This article was written by Ryan Grim. Ryan is the Washington bureau chief for The Huffington Post and an MSNBC contributor. He is a former staff reporter with Politico.com and Washington City Paper, as well as the author of the book “This Is Your Country on Drugs”. Nate Silver is a famous statistician, founder and editor in chief of FiveThirtyEight. Some of the arguments in this article are about the type of regression being used.
During the 2012 election, Republicans who hated the daily onslaught of polling showing that Mitt Romney was headed toward a comfortable defeat turned to Dean Chambers, the man who launched the website Unskewed Polls. The poll numbers were wrong, he said, and by tweaking a few things, he could give a more accurate count. His final projection had Romney winning close to all 50 states.
Chambers has wisely abandoned the field of election forecasting, and this year says he thinks the various models predicting a Hillary Clinton victory are probably accurate. The models themselves are pretty confident.

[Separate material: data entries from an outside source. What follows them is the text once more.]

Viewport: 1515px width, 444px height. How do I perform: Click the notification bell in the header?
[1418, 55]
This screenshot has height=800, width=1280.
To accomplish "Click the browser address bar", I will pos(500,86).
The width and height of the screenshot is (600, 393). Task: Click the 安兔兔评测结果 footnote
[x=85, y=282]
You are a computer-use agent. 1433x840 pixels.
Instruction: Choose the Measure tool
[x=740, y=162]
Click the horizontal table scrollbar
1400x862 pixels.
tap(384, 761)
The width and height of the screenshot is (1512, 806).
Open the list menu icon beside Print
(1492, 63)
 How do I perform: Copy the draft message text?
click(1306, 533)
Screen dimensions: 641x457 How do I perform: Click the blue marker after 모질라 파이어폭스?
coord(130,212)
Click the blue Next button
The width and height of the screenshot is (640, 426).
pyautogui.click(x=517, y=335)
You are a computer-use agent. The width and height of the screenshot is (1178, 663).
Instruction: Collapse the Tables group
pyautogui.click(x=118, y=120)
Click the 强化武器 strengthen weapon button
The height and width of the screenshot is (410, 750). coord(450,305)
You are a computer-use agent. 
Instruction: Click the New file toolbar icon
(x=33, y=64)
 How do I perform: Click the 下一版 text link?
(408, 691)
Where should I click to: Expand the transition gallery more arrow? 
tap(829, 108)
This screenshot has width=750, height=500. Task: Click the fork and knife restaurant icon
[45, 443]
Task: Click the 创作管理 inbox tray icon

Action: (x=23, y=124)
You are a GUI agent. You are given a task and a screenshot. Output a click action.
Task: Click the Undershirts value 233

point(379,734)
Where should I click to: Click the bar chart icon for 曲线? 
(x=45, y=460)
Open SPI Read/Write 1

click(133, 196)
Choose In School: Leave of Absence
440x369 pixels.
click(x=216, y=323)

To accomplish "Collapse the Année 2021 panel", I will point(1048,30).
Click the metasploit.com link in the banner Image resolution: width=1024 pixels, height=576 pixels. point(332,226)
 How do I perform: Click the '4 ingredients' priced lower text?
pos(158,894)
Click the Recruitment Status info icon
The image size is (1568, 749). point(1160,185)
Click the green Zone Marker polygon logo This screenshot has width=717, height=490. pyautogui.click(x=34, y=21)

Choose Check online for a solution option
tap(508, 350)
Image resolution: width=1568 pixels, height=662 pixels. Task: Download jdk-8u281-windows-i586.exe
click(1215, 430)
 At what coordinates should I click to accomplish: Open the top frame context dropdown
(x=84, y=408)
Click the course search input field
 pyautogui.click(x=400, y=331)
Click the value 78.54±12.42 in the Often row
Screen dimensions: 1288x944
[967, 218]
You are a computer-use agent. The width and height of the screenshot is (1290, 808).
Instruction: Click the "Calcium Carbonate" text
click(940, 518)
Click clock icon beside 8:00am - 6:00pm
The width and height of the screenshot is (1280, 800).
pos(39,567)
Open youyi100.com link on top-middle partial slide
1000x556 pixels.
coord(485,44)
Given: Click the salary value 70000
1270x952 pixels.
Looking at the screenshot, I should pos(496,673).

HuffPost Pollster is giving Clinton a 98 percent chance of winning, and The New York Times’ model at The Upshot puts her chances at 85 percent.
There is one outlier, however, that is causing waves of panic among Democrats around the country, and injecting Trump backers with the hope that their guy might pull this thing off after all. Nate Silver’s 538 model is giving Donald Trump a heart-stopping 35 percent chance of winning as of this weekend.
He ratcheted the panic up to 11 on Friday with his latest forecast, tweeting out, “Trump is about 3 points behind Clinton ― and 3-point polling errors happen pretty often.”
So who’s right?
The beauty here is that we won’t have to wait long to find out. But let’s lay out now why we think we’re right and 538 is wrong. Or, at least, why they’re doing it wrong.
The short version is that Silver is changing the results of polls to fit where he thinks the polls truly are, rather than simply entering the poll numbers into his model and crunching them.
Silver calls this unskewing a “trend line adjustment.” He compares a poll to previous polls conducted by the same polling firm, makes a series of assumptions, runs a regression analysis, and gets a new poll number. That’s the number he sticks in his model ― not the original number.
He may end up being right, but he’s just guessing. A “trend line adjustment” is merely political punditry dressed up as sophisticated mathematical modeling.
Guess who benefits from the unskewing?
By the time he’s done adjusting the “trend line,” Clinton has lost 0.2 points and Trump has gained 1.7 points. An adjustment of below 2 points may not seem like much, but it’s enough to throw off his entire forecast, taking a comfortable 4.6 point Clinton lead and making it look like a nail-biter.
It’s enough to close the gap between the two candidates to below 3 points, which allows Silver to say that it’s now anybody’s ballgame, because “3-point polling errors happen pretty often.”